HERE'S ANOTHER "HOT" ITEM
Bill Mayes is well known in the small mountain community of Brevard, North Carolina . . . not only for his fine flock of sheep (a few of which have joined the expanding livestock herd at MOM's Eco-Village), but also for the unusual way he waters those animals.
Bill recently learned that a sheep raiser can actually reduce feed expenditures by giving preheated water to lactating ewes, so that the animals use up less body energy (and thus require less food) to warm the water they drink for conversion into milk. So—as an inexpensive method of heating his flock's drinking water—the Tar Heel farmer built a low, oval compost pile modeled after the prototypes described in MOTHER's series of articles on the Jean Pain technique. Deep within a straw-bedding-and-sheep-manure mound, Bill buried a 500-gallon water tank and next to that —a coil made from 75 feet of one-inch tubing . . . which is, in turn, joined to an outside valve that empties into the sheep's water tub.

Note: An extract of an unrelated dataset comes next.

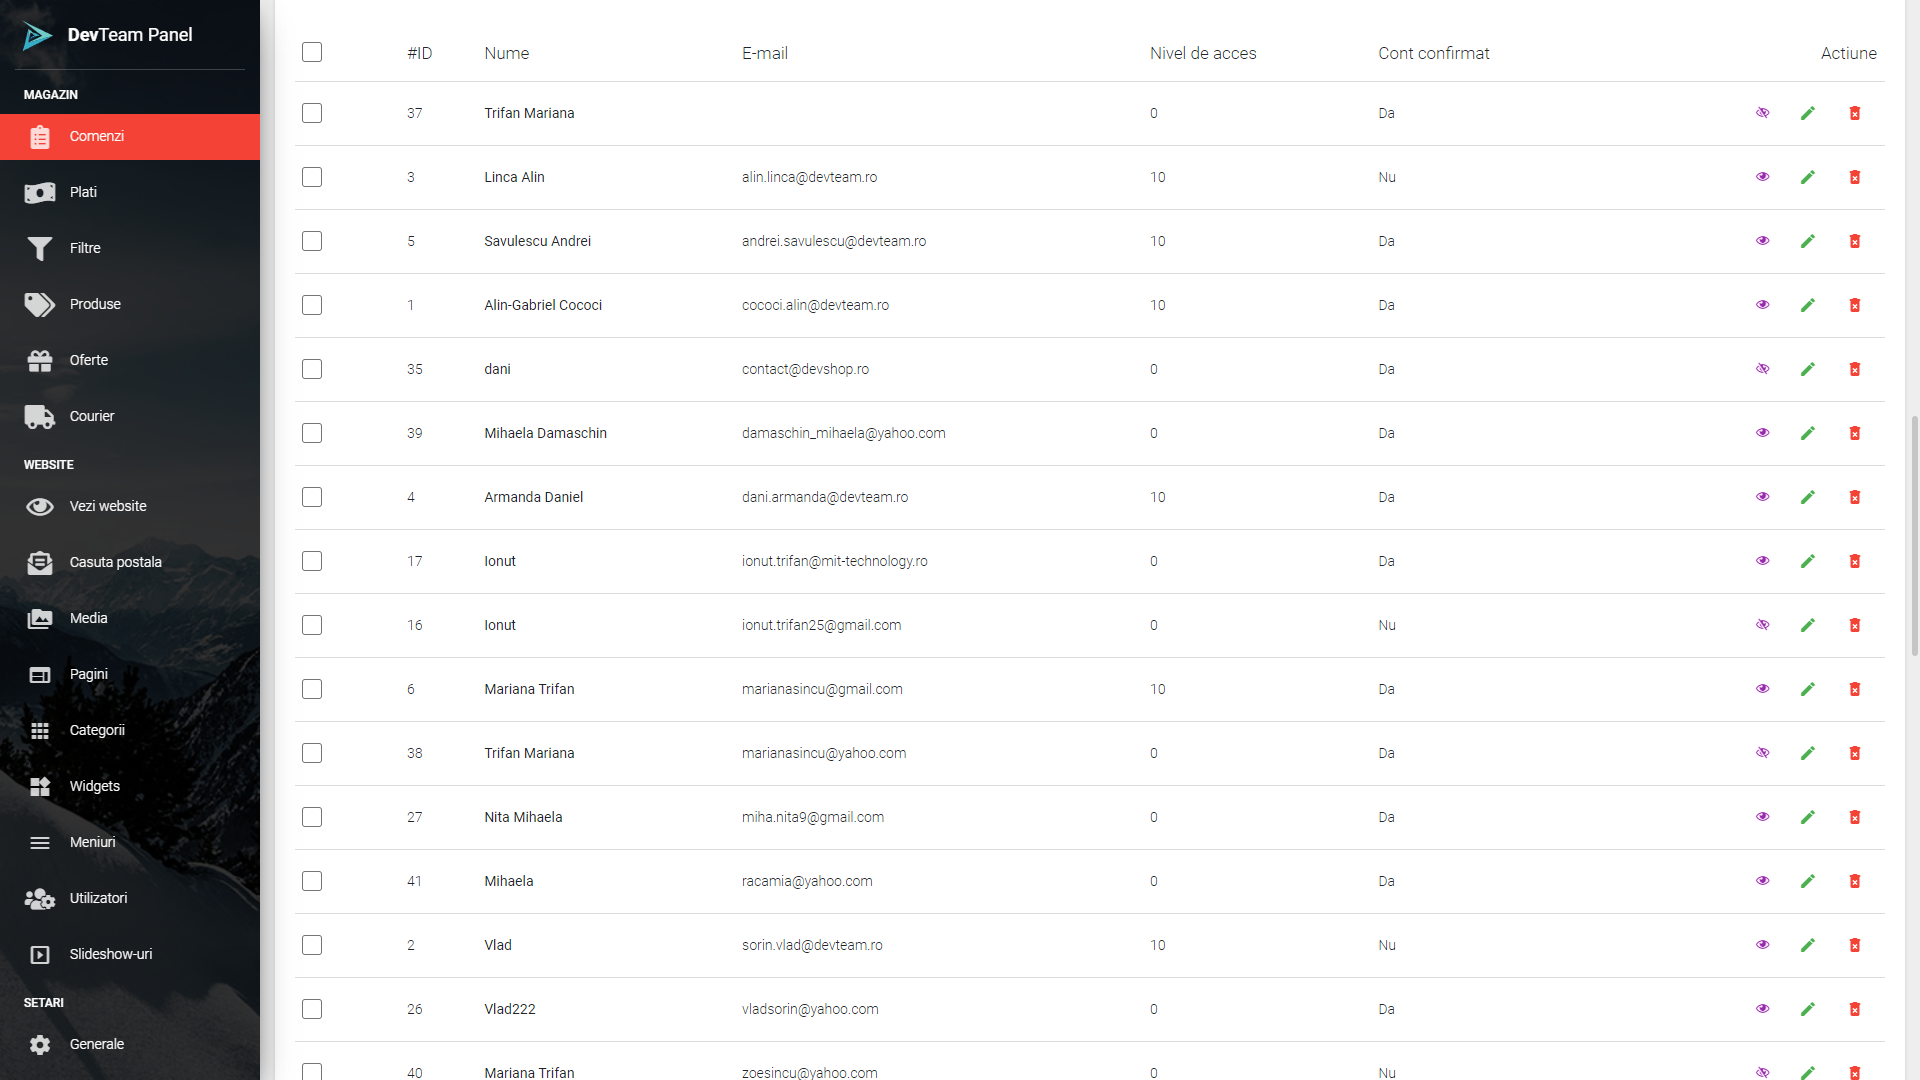Open Vezi website link in sidebar
This screenshot has height=1080, width=1920.
point(108,506)
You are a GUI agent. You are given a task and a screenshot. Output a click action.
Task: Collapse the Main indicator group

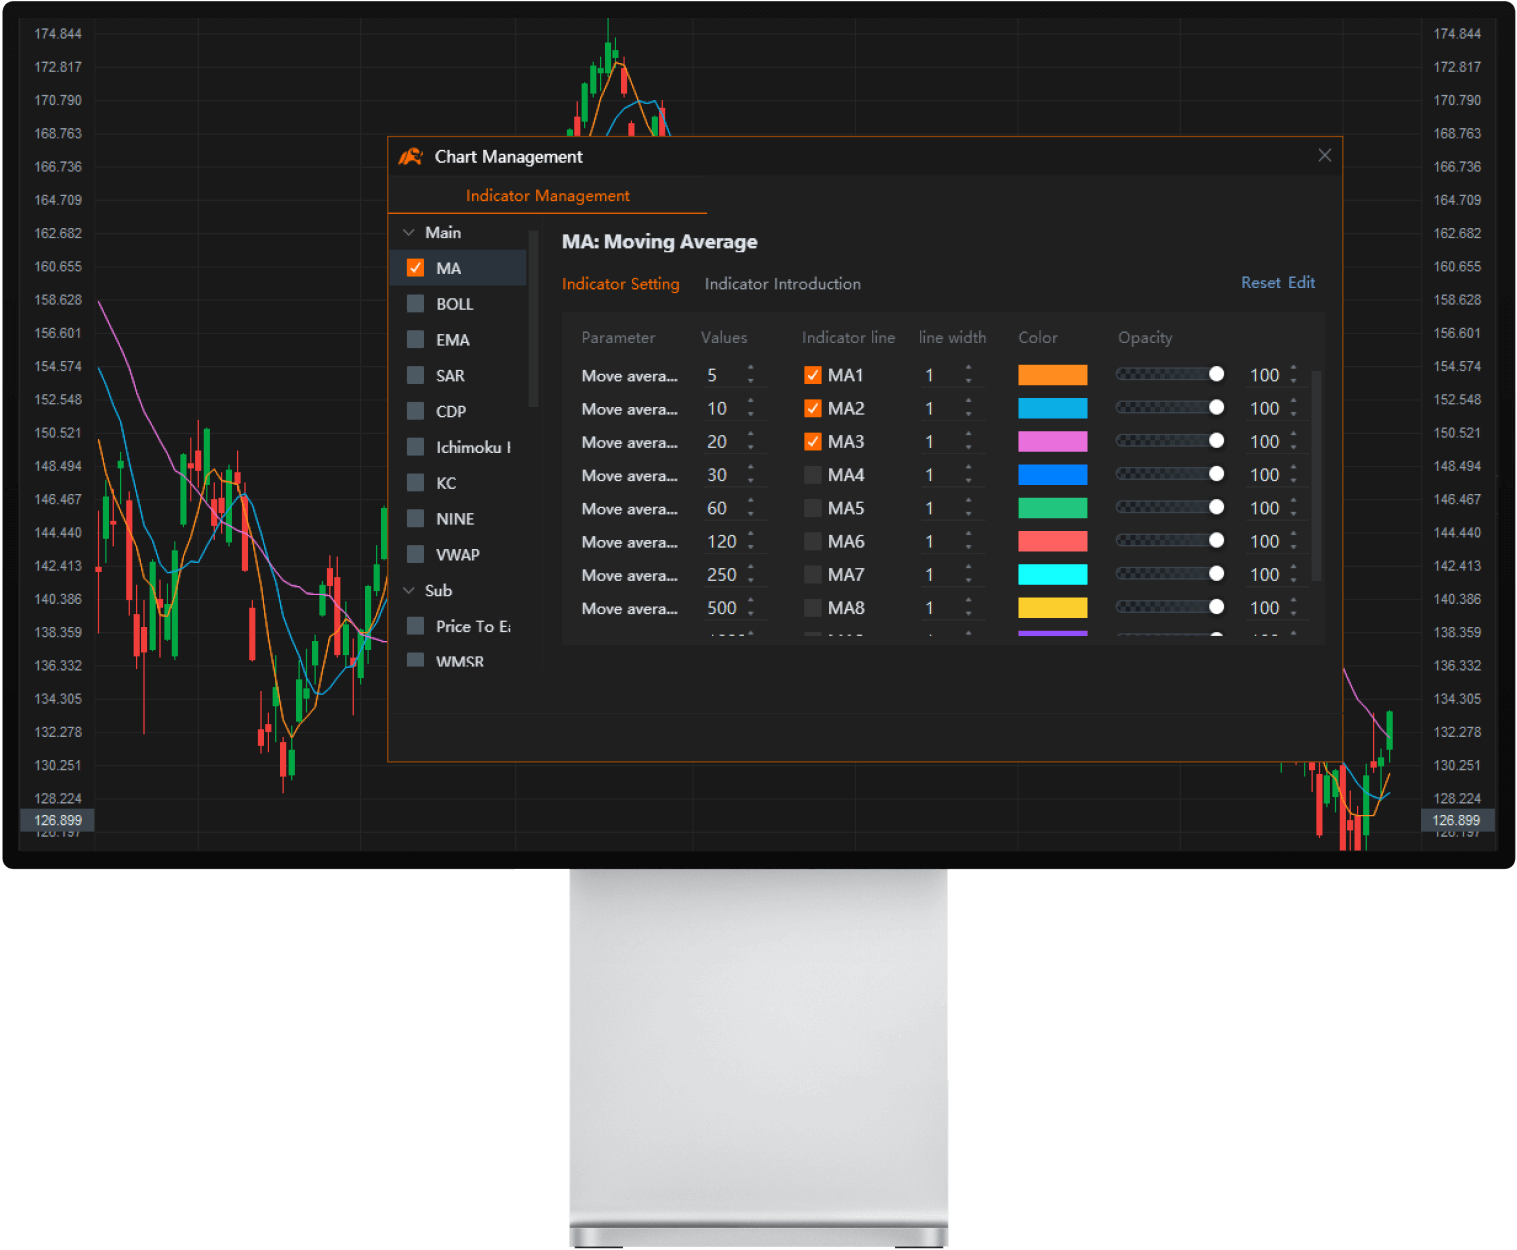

The supply source for this setup is actually the gutter on the barn roof, which feeds rainwater directly into the holding tank inside the decomposing heap. Even though Mr. Mayes has no way of measuring the interior temperature of his four-foot-tall compost pile (which is supported by a wire enclosure similar to the ones we used for MOTHER's first and second mounds), he does know that the water emerging from the heap usually registers about 108°F . . . a temperature which seems to please the sheep, and which saves them from using body energy to warm the liquid produced in their mammary glands.
Mr. Mayes, who operates a boys' camp each summer, says he's been quite pleased with the performance of his "barnyard burner" and plans to use the compost mound as a demonstration project for his campers this season.